Source material:
◇ ◇ ◇ ◇ ◇
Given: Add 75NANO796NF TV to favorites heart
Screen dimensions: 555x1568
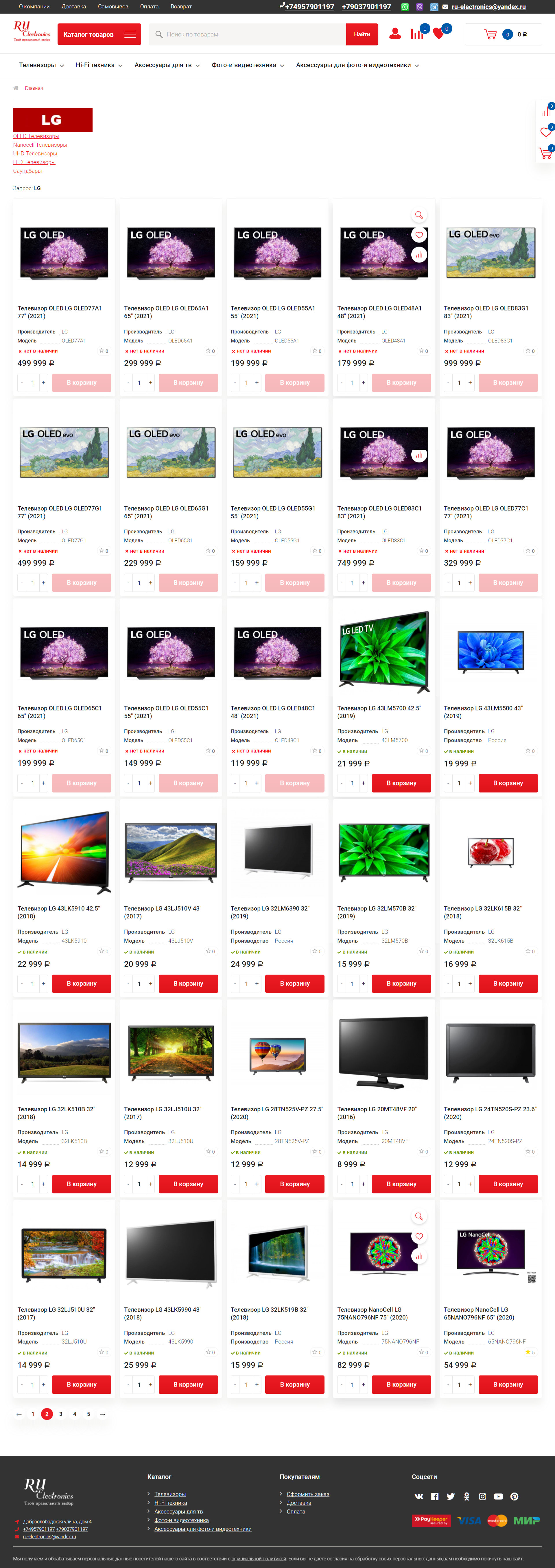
◇ ◇ ◇ ◇ ◇
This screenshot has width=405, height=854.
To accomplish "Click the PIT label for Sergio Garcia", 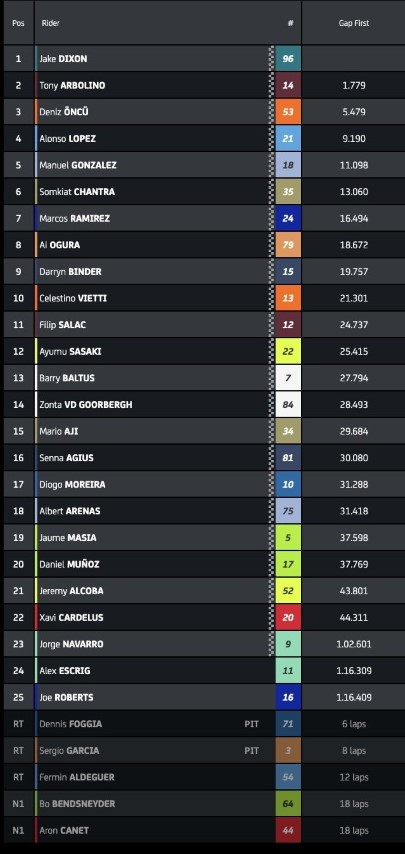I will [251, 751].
◇ ◇ ◇ ◇ ◇
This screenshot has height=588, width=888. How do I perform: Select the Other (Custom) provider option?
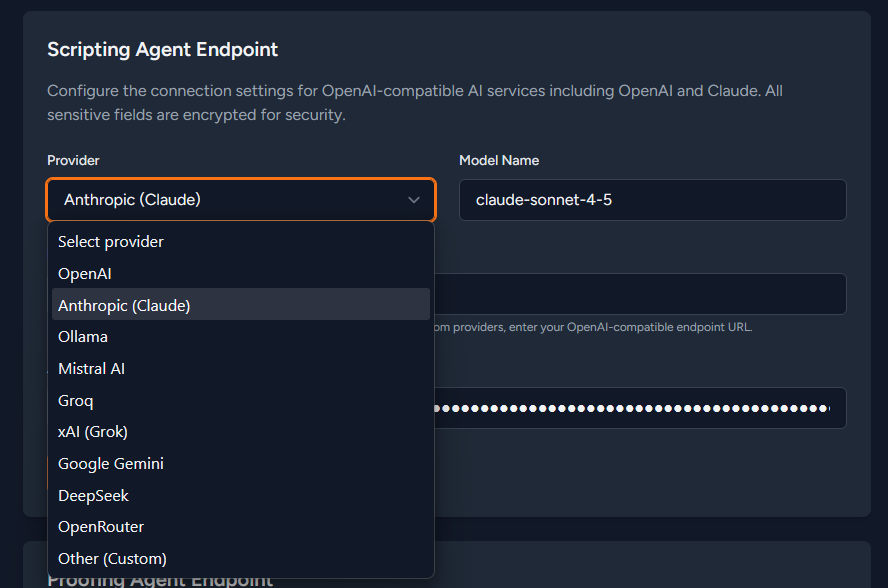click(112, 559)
◇ ◇ ◇ ◇ ◇
Aim of the exercise: Using the data above, repeat exactly the lines that begin at the line with "Given: Add 75NANO796NF TV to favorites heart" and end at the line with "Screen dimensions: 555x1568", both ends included.

Answer below:
Given: Add 75NANO796NF TV to favorites heart
Screen dimensions: 555x1568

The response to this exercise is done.